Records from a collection
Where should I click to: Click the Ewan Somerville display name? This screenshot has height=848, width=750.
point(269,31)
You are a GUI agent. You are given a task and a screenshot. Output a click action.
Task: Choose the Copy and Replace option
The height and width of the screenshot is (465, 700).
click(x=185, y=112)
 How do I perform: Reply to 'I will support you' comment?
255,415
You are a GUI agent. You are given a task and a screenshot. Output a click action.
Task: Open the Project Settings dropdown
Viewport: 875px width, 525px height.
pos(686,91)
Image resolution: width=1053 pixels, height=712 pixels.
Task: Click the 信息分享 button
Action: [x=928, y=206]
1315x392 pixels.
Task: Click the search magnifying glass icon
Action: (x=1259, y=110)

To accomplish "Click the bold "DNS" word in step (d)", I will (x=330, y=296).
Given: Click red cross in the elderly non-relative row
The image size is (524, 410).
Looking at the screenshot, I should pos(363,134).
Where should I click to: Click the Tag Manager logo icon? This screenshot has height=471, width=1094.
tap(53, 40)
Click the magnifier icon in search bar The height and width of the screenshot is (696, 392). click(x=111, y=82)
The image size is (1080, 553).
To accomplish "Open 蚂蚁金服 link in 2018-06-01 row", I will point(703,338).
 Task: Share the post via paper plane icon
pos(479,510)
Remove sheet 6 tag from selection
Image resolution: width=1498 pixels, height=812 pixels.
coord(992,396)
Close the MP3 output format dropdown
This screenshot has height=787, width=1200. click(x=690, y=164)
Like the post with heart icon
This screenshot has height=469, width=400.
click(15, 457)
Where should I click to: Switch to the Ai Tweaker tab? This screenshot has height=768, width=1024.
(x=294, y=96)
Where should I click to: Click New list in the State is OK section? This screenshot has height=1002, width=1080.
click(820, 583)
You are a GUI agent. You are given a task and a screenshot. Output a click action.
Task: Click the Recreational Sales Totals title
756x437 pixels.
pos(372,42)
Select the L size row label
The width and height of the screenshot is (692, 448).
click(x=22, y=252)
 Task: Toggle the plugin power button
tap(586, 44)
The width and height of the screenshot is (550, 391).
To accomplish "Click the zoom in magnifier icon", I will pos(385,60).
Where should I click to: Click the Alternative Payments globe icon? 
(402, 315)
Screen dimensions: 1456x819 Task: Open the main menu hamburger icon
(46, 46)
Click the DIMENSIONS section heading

▶ _Directions_: Print all of the data exactly as it stands above.

▶ _Answer section_:
Where should I click to: Click the Ewan Somerville display name? This screenshot has height=848, width=750.
point(269,31)
You are a GUI agent. You are given a task and a screenshot. Output a click action.
Task: Choose the Copy and Replace option
The height and width of the screenshot is (465, 700).
click(x=185, y=112)
 How do I perform: Reply to 'I will support you' comment?
255,415
You are a GUI agent. You are given a task and a screenshot. Output a click action.
Task: Open the Project Settings dropdown
Viewport: 875px width, 525px height.
pos(686,91)
Image resolution: width=1053 pixels, height=712 pixels.
Task: Click the 信息分享 button
Action: [x=928, y=206]
1315x392 pixels.
Task: Click the search magnifying glass icon
Action: (x=1259, y=110)

To accomplish "Click the bold "DNS" word in step (d)", I will (x=330, y=296).
Given: Click red cross in the elderly non-relative row
The image size is (524, 410).
Looking at the screenshot, I should pos(363,134).
Where should I click to: Click the Tag Manager logo icon? This screenshot has height=471, width=1094.
tap(53, 40)
Click the magnifier icon in search bar The height and width of the screenshot is (696, 392). click(x=111, y=82)
The image size is (1080, 553).
To accomplish "Open 蚂蚁金服 link in 2018-06-01 row", I will point(703,338).
 Task: Share the post via paper plane icon
pos(479,510)
Remove sheet 6 tag from selection
Image resolution: width=1498 pixels, height=812 pixels.
coord(992,396)
Close the MP3 output format dropdown
This screenshot has height=787, width=1200. click(x=690, y=164)
Like the post with heart icon
This screenshot has height=469, width=400.
click(15, 457)
Where should I click to: Switch to the Ai Tweaker tab? This screenshot has height=768, width=1024.
(x=294, y=96)
Where should I click to: Click New list in the State is OK section? This screenshot has height=1002, width=1080.
click(820, 583)
You are a GUI agent. You are given a task and a screenshot. Output a click action.
Task: Click the Recreational Sales Totals title
756x437 pixels.
pos(372,42)
Select the L size row label
The width and height of the screenshot is (692, 448).
click(x=22, y=252)
 Task: Toggle the plugin power button
tap(586, 44)
The width and height of the screenshot is (550, 391).
To accomplish "Click the zoom in magnifier icon", I will pos(385,60).
Where should I click to: Click the Alternative Payments globe icon? 
(402, 315)
Screen dimensions: 1456x819 Task: Open the main menu hamburger icon
(46, 46)
Click the DIMENSIONS section heading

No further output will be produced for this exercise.